Whichever lines of the material contain "computer", copy each of them.

= = = =

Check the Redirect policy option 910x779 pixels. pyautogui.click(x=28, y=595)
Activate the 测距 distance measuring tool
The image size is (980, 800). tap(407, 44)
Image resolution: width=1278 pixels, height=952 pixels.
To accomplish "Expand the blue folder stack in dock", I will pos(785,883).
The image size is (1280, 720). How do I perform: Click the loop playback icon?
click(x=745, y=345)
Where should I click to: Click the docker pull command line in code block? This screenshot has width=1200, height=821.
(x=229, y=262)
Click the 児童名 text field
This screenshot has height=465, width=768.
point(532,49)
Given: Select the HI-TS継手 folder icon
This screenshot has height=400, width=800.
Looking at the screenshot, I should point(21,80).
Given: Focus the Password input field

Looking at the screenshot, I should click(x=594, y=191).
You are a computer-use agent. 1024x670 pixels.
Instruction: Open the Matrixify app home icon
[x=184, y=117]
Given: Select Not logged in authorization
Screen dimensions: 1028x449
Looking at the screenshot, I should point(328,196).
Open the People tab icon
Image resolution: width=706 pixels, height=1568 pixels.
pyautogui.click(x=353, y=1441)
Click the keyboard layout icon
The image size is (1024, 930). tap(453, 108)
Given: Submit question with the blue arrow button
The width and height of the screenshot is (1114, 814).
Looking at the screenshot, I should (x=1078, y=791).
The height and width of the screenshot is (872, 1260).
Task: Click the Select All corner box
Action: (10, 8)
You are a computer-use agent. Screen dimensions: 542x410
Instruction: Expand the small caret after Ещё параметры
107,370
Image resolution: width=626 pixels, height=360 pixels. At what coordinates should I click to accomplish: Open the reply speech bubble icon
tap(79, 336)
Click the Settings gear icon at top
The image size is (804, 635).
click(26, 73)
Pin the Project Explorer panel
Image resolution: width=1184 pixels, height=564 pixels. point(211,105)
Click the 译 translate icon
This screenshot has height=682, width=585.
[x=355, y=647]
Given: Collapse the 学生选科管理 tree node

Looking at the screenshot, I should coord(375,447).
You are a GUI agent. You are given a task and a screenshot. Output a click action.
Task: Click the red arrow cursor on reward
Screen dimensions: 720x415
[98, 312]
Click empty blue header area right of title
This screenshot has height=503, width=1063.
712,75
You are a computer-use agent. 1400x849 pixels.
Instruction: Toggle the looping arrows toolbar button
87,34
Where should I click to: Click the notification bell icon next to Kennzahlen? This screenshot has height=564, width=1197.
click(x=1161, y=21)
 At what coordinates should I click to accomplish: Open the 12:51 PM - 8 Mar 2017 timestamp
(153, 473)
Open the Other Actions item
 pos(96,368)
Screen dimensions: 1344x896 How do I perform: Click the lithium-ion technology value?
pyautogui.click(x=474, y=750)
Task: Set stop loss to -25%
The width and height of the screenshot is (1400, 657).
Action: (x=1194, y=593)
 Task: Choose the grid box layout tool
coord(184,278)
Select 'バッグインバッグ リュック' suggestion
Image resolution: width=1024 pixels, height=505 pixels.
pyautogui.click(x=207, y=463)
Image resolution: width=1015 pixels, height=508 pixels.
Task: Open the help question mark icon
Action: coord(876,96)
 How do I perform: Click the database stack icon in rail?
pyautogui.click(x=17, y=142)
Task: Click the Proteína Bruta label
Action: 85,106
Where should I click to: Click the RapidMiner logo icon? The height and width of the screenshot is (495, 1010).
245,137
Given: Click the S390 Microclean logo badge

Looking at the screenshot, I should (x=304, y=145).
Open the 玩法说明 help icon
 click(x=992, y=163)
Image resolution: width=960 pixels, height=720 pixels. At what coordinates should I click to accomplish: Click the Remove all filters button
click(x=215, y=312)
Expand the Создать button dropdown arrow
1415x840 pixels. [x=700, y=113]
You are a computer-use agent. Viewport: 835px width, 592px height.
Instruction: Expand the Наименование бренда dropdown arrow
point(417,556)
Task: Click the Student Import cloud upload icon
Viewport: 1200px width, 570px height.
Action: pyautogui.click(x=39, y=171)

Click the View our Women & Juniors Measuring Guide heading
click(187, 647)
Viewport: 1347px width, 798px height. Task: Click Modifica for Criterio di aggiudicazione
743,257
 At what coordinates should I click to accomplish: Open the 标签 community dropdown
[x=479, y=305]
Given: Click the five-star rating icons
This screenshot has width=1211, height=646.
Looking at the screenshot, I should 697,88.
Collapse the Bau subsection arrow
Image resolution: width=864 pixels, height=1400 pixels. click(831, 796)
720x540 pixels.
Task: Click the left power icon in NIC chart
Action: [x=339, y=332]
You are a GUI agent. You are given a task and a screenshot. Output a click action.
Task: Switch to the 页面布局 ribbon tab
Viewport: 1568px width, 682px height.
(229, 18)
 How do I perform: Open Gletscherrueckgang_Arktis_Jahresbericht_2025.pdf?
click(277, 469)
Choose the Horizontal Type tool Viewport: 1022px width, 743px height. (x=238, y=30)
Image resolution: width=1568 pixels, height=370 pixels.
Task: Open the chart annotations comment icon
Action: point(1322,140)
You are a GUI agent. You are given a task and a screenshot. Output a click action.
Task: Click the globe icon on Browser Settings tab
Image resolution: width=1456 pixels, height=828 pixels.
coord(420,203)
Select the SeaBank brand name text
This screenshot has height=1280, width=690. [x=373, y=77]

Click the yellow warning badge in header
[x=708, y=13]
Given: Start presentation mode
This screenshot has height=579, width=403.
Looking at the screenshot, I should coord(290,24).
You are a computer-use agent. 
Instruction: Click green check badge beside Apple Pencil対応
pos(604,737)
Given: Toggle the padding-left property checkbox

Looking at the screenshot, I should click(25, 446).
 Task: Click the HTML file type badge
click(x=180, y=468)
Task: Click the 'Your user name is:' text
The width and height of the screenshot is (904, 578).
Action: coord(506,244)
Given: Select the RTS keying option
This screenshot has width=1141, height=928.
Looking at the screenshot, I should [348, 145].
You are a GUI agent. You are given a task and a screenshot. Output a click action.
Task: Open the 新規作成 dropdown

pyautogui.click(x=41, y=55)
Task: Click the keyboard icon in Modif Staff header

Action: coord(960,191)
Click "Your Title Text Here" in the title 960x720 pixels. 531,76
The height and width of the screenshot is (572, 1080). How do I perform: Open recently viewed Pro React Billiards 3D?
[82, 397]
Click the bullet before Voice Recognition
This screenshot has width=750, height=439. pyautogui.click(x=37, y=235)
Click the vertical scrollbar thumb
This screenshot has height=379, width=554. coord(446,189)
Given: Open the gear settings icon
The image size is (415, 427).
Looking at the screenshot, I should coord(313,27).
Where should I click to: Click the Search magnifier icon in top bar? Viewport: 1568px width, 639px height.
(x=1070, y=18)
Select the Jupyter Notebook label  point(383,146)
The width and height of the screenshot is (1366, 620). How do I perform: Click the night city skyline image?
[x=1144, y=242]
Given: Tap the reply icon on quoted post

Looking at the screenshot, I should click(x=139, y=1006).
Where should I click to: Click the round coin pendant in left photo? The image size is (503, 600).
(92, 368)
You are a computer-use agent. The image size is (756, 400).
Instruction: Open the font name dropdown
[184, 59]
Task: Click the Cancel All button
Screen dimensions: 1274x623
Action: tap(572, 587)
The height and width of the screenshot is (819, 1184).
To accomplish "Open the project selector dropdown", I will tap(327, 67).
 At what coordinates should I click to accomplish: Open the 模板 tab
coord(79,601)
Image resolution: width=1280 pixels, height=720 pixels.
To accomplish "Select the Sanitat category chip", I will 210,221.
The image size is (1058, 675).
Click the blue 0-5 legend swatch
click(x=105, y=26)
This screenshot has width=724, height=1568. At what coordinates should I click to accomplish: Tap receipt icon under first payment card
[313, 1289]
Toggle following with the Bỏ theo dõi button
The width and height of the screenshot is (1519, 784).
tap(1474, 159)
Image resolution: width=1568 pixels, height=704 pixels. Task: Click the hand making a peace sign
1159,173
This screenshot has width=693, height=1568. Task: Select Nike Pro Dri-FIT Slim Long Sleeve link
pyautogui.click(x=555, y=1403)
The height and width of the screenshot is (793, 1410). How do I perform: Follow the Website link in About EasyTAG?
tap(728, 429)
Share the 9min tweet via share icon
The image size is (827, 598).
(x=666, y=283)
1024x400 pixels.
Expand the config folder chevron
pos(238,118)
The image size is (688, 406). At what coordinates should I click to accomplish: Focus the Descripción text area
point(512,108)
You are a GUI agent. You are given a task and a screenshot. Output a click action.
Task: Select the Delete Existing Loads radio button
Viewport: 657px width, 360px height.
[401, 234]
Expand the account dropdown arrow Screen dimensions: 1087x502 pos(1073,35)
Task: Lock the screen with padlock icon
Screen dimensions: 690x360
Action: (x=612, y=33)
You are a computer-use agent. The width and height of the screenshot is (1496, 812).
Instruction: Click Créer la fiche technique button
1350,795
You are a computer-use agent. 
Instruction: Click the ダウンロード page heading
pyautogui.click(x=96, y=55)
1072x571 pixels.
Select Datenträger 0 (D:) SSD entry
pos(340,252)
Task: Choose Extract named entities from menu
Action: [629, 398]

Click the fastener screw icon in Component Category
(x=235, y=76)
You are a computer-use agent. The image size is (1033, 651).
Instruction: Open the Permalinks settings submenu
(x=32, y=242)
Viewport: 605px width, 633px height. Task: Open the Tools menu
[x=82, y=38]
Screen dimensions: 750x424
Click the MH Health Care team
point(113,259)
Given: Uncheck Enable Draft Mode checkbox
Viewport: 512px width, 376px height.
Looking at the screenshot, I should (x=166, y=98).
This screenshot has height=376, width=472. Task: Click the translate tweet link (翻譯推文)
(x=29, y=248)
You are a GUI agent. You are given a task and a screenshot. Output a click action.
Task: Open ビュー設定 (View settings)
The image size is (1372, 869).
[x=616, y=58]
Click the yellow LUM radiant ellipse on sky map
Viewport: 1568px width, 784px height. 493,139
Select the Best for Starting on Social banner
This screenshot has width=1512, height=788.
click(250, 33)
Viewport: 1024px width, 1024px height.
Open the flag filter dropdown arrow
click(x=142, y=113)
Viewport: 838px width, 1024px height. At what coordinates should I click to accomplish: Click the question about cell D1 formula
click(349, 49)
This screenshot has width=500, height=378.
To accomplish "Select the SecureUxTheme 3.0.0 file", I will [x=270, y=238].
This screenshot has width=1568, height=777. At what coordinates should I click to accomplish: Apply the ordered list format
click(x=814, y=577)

= = = =

* SOLVED EXERCISE
You are a computer-use agent. 1024x670 pixels.
You are a computer-use agent. Screen dimensions: 542x410
You are a computer-use agent. 1400x849 pixels.
You are a computer-use agent. Viewport: 835px width, 592px height.
You are a computer-use agent. 
You are a computer-use agent. The image size is (756, 400).
You are a computer-use agent. The width and height of the screenshot is (1496, 812).
You are a computer-use agent. 
You are a computer-use agent. The image size is (1033, 651).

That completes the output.